Data records
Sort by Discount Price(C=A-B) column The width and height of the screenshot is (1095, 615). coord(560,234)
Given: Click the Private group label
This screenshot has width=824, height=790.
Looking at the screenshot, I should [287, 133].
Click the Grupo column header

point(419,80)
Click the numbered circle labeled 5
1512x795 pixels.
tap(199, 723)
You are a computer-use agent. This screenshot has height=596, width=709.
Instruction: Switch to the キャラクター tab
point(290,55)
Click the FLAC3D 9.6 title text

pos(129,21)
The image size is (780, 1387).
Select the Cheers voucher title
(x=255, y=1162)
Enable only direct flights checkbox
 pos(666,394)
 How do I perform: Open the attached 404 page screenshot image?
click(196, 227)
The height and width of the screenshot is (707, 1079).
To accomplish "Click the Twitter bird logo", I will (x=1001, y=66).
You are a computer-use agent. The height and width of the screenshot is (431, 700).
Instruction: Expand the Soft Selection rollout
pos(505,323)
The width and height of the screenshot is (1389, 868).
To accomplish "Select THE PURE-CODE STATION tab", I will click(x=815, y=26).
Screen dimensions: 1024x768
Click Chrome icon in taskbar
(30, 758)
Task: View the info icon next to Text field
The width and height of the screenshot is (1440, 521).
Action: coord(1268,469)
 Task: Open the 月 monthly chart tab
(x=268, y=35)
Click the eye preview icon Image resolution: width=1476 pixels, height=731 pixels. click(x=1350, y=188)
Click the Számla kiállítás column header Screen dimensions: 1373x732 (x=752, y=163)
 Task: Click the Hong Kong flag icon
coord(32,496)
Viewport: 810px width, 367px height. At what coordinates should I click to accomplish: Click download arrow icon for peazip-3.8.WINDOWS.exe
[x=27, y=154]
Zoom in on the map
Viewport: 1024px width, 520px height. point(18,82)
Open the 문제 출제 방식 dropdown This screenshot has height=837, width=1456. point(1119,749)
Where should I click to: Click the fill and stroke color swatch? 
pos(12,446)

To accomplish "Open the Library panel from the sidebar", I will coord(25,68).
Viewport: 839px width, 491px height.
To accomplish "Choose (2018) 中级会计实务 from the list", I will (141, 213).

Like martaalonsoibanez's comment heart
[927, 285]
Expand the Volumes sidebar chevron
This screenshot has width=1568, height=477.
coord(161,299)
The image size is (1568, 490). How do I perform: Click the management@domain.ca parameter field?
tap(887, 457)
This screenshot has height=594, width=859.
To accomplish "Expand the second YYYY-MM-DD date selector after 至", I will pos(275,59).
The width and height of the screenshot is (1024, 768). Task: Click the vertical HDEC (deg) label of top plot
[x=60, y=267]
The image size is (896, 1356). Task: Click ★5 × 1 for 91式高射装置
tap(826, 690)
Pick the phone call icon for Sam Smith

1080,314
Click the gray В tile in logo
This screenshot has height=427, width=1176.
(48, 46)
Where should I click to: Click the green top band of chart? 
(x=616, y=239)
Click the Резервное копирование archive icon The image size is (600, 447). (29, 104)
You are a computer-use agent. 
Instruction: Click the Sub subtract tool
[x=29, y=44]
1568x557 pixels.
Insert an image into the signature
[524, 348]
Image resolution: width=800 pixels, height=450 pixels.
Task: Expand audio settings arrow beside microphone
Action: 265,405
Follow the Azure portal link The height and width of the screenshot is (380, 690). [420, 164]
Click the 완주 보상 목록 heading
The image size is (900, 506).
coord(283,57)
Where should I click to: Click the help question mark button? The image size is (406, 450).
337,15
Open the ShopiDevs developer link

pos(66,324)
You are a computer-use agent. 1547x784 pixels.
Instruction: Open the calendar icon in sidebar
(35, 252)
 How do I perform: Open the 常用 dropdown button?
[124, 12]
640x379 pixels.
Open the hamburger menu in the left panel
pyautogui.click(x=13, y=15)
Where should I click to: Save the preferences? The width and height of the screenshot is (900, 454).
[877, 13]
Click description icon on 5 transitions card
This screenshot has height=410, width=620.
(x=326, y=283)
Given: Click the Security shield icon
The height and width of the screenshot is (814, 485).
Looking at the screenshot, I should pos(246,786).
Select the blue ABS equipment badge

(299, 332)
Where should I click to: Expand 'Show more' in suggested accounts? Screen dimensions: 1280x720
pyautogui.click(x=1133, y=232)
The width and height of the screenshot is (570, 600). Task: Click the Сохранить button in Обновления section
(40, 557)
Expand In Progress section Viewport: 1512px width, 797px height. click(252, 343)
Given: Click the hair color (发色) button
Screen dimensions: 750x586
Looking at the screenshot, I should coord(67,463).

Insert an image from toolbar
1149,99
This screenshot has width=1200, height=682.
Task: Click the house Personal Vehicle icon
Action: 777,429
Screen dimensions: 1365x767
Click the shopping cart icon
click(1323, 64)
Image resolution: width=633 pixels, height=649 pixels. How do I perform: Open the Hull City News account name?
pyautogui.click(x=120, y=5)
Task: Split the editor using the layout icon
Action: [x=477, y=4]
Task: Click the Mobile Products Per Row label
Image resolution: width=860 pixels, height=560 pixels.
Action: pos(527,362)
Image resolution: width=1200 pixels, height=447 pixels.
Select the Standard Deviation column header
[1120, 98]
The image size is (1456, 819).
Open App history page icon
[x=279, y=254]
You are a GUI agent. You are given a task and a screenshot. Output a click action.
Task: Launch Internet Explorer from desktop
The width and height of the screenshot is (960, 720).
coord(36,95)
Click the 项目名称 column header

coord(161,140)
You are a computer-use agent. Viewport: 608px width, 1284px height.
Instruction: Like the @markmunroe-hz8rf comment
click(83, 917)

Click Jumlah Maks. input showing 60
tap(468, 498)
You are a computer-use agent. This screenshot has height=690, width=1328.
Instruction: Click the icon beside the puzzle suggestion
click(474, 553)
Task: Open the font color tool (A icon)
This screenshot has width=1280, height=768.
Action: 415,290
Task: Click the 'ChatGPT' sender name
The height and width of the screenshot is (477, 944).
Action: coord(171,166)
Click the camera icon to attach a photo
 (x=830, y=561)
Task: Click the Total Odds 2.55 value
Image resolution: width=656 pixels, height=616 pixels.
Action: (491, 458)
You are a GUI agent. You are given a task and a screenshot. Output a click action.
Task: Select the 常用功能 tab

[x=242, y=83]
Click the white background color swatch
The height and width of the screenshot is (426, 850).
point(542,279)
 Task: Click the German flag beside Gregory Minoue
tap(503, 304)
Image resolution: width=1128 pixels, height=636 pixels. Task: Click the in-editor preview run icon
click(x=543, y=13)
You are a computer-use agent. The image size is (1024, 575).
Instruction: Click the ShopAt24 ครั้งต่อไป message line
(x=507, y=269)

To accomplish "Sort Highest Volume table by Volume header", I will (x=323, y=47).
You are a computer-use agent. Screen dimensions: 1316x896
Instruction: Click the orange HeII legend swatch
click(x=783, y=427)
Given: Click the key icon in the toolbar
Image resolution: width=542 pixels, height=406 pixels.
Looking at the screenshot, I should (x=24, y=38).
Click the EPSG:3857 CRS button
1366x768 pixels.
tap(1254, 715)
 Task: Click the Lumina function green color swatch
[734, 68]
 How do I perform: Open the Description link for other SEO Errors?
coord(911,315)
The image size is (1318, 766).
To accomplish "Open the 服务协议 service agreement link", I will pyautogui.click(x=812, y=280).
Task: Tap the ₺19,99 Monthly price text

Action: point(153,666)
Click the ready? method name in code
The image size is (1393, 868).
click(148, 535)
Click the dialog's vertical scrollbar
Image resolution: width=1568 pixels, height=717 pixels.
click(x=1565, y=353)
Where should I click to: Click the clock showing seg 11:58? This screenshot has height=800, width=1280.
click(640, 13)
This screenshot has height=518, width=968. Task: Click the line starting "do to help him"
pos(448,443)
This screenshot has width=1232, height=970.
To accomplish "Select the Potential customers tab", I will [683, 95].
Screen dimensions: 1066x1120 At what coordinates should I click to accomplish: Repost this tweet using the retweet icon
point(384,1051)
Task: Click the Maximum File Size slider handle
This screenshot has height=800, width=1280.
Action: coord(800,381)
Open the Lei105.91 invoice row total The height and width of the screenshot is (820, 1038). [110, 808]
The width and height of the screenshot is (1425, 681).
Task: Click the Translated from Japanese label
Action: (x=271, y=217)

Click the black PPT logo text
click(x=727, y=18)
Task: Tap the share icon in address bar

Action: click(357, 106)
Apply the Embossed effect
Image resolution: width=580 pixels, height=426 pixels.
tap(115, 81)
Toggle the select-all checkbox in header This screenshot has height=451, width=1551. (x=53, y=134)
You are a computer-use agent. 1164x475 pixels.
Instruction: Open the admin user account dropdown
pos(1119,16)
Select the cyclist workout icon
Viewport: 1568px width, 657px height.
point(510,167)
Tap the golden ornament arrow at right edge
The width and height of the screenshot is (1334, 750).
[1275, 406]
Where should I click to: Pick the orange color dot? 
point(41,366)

**Assignment**
Word for word, copy the line containing "Where should I click to: Click the clock" and each line after it to the end of the records, and nothing besides.

**Exercise output**
Where should I click to: Click the clock showing seg 11:58? This screenshot has height=800, width=1280.
click(640, 13)
This screenshot has height=518, width=968. Task: Click the line starting "do to help him"
pos(448,443)
This screenshot has width=1232, height=970.
To accomplish "Select the Potential customers tab", I will [683, 95].
Screen dimensions: 1066x1120 At what coordinates should I click to accomplish: Repost this tweet using the retweet icon
point(384,1051)
Task: Click the Maximum File Size slider handle
This screenshot has height=800, width=1280.
Action: coord(800,381)
Open the Lei105.91 invoice row total The height and width of the screenshot is (820, 1038). [110, 808]
The width and height of the screenshot is (1425, 681).
Task: Click the Translated from Japanese label
Action: (x=271, y=217)

Click the black PPT logo text
click(x=727, y=18)
Task: Tap the share icon in address bar

Action: click(357, 106)
Apply the Embossed effect
Image resolution: width=580 pixels, height=426 pixels.
tap(115, 81)
Toggle the select-all checkbox in header This screenshot has height=451, width=1551. (x=53, y=134)
You are a computer-use agent. 1164x475 pixels.
Instruction: Open the admin user account dropdown
pos(1119,16)
Select the cyclist workout icon
Viewport: 1568px width, 657px height.
point(510,167)
Tap the golden ornament arrow at right edge
The width and height of the screenshot is (1334, 750).
[1275, 406]
Where should I click to: Pick the orange color dot? 
point(41,366)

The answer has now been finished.